According to one embodiment of the present invention, the LNG stream 100 can be used as a coolant for coolers 165, 167, 169, and/or 193. Using the LNG stream 100 as a coolant reduces system operating costs as the LNG stream 100 is typically relatively cold as supplied to the system. Further, the LNG stream 100 itself is already being supplied to the system for processing. Thus, additional coolants do not have to be procured and stored. Of course, alternative coolants such as liquid nitrogen could also be used.


According to one embodiment of the present invention, the LNG stream 100 can be used as a mixing component in gas direct-contact condenser 120. Though similarly a gas indirect-contact condenser could also be used. As shown, the LNG stream 100 is split between the C2 extraction column 160 and the gas direct-contact condenser 120. Overhead vapor from the C2 extraction column 160 is partially condensed in condenser/cooler 165 and sent to flash drum 150. Optionally, flash drum 150 lowers a pressure of the overhead vapor to enhance vaporization of dissolved gases in the C1 rich stream 112. The flash gas stream 151 from flash drum 150 is then fed into gas direct-contact condenser 120, where it is mixed with LNG stream 100 to produce a warm condensed LNG. The condensed LNG is then pumped with pump 125 to vaporizer 130 for distribution as lean LNG stream 116. Any overhead gas from the gas direct-contact condenser may be exhausted as fuel 114 for various uses.
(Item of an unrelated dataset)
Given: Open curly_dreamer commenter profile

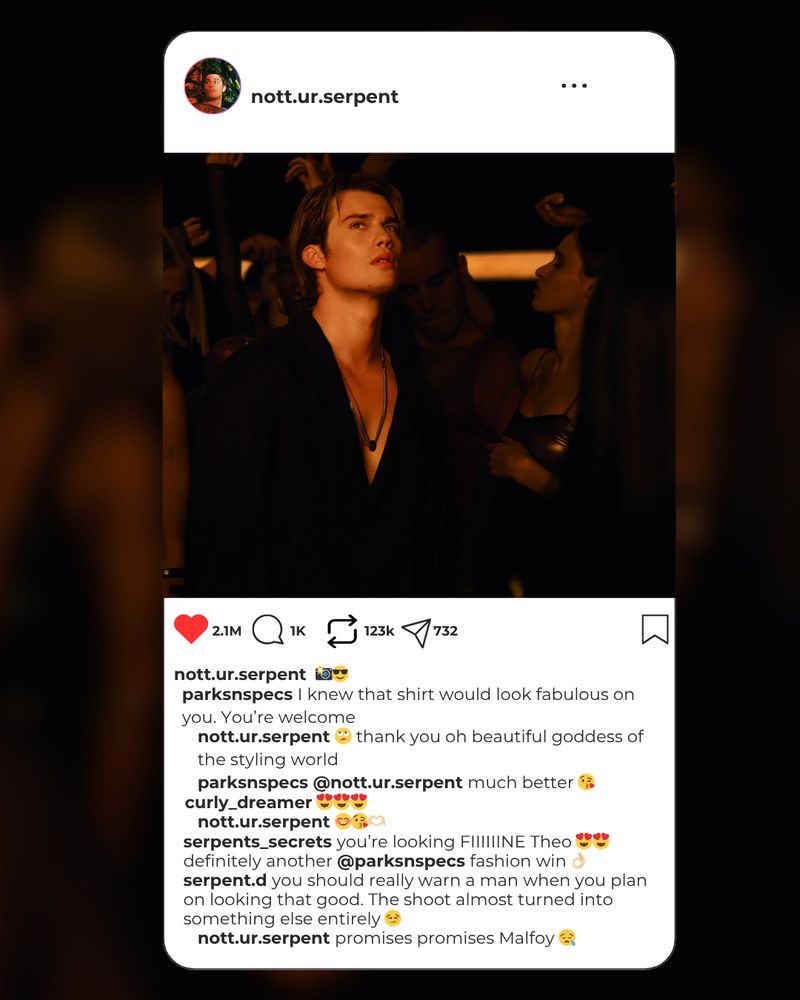Looking at the screenshot, I should pos(248,802).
As described above, gas direct-contact condenser 120 uses, as a cooling medium 110, the LNG stream 100 to condense the C1 rich stream 112 from the C2 extraction column 160 to produce the lean LNG stream 116. It should be appreciated that other coolants could also be used depending on the type of gas condenser, such as liquid nitrogen. Moreover, other condensing means such as a heat exchanger could also be used with or without using LNG stream 100 as a coolant. Such variations are all considered to be within the spirit and scope of the present invention.


The present embodiment successfully eliminates the need for gas compressors (though they may still be used for various processes) because it uses a gas direct-contact condenser 120 or other condensing means. This reduces system building and operating costs. In addition to lower cost advantages, the present embodiment may achieve a lean LNG stream with not more than about 6 mole % C2. Such an output is a marked improvement over conventional LNG terminals. Other advantages and features of the present invention will also become apparent upon reading this disclosure and practicing various embodiments of the present invention.


According to another embodiment of the present invention, the fractionation section is adapted and configured to provide liquid ethane gas (LEG) 122 and/or liquid propane gas (LPG) 124 for use such as export or fuel. To provide this capability, the fractionation section may include two or more fractionation columns: a C2 extraction column 160 (as previously discussed) and a C2-LPG separator 170 (a second extraction column). This process and the operation of extraction columns 160, 170 is discussed in greater detail below.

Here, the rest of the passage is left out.